### [Task statement]
Return the lines of the data below in which the string "will" occurs.
________
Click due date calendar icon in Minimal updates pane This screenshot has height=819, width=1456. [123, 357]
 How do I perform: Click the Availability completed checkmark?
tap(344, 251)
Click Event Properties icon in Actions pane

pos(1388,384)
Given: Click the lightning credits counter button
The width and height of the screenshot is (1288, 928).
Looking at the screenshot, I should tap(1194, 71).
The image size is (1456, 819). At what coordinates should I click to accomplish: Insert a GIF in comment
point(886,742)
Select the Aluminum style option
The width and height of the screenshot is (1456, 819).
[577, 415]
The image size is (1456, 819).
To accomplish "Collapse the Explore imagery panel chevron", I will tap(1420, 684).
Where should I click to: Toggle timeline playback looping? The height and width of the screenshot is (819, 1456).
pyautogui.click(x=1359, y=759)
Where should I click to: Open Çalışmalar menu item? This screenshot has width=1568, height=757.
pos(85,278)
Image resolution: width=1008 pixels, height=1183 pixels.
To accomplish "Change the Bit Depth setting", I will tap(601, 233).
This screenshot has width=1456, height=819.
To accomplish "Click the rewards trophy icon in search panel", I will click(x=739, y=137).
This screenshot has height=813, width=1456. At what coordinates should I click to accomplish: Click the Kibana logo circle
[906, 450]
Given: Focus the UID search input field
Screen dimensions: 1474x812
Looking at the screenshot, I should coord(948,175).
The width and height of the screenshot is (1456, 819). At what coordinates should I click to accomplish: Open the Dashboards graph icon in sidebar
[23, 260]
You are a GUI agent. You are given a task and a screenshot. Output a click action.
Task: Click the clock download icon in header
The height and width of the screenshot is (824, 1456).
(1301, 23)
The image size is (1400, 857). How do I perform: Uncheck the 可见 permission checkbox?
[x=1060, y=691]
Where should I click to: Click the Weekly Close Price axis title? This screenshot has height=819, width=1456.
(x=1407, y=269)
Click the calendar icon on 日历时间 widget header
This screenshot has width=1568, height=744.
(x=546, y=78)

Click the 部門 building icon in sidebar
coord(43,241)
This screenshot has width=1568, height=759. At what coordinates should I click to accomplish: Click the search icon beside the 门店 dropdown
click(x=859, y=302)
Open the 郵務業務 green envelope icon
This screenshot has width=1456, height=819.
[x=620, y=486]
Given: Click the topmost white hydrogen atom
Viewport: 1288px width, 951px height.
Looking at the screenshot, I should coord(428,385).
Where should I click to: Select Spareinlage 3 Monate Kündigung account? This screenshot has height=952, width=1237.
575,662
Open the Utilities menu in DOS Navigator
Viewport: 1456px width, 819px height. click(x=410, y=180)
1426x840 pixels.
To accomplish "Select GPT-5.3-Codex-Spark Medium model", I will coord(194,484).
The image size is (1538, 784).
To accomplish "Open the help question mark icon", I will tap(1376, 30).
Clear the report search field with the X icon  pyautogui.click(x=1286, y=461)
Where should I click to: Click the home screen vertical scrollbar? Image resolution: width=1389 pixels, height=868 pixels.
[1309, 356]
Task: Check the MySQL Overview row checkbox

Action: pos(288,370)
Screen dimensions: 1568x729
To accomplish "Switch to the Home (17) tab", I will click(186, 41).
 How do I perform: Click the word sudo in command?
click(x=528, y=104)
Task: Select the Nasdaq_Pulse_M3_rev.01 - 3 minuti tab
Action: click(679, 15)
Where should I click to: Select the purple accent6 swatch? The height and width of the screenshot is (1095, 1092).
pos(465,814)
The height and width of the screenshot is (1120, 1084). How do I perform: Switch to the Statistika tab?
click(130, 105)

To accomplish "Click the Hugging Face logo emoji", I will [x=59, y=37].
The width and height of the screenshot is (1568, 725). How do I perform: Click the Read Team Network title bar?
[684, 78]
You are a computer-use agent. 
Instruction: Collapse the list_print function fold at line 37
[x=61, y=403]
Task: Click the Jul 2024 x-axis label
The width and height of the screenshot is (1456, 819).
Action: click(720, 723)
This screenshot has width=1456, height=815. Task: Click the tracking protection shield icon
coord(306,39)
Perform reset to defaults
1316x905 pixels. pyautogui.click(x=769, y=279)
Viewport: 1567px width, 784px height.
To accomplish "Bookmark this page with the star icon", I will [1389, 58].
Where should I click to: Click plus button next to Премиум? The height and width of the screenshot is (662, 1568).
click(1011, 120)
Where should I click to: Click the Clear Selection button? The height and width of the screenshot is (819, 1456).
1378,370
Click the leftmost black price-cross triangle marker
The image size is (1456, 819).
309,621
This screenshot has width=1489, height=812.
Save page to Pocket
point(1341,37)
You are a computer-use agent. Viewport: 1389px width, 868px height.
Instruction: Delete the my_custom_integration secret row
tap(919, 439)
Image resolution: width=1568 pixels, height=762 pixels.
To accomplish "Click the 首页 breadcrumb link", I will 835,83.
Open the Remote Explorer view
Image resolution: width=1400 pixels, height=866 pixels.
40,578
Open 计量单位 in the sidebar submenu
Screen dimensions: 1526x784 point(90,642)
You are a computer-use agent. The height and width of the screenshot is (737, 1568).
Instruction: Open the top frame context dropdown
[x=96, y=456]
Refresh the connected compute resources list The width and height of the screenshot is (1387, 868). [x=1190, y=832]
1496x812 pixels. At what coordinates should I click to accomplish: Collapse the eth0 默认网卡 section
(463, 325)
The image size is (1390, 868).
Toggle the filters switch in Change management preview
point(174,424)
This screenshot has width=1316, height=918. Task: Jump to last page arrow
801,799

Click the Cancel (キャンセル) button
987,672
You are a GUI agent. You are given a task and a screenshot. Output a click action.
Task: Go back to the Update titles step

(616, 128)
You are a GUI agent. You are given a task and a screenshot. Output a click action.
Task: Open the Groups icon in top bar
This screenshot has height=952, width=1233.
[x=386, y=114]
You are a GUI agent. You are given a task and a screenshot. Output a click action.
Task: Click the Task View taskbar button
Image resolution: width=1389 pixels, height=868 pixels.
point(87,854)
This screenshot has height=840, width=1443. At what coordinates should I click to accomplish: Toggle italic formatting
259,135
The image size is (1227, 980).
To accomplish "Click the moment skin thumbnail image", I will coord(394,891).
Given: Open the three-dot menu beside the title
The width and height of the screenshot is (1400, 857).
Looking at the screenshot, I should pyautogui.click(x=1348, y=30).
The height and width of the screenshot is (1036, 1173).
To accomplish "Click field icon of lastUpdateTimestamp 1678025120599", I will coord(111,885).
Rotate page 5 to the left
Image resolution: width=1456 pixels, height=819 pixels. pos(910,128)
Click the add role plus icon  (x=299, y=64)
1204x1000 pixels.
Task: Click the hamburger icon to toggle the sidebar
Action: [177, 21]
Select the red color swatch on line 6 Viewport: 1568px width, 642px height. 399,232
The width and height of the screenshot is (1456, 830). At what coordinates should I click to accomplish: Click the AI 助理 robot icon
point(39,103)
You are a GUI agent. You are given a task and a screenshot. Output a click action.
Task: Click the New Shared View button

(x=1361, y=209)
________
### [Task output]
To accomplish "Collapse the Explore imagery panel chevron", I will tap(1420, 684).
To accomplish "Change the Bit Depth setting", I will tap(601, 233).
To accomplish "Click the rewards trophy icon in search panel", I will click(x=739, y=137).
To accomplish "Select GPT-5.3-Codex-Spark Medium model", I will coord(194,484).
To accomplish "Open the help question mark icon", I will tap(1376, 30).
To accomplish "Switch to the Home (17) tab", I will click(186, 41).
To accomplish "Click the Hugging Face logo emoji", I will [x=59, y=37].
To accomplish "Bookmark this page with the star icon", I will [1389, 58].
To accomplish "Click the 首页 breadcrumb link", I will 835,83.
To accomplish "Click the moment skin thumbnail image", I will coord(394,891).
To accomplish "Click field icon of lastUpdateTimestamp 1678025120599", I will coord(111,885).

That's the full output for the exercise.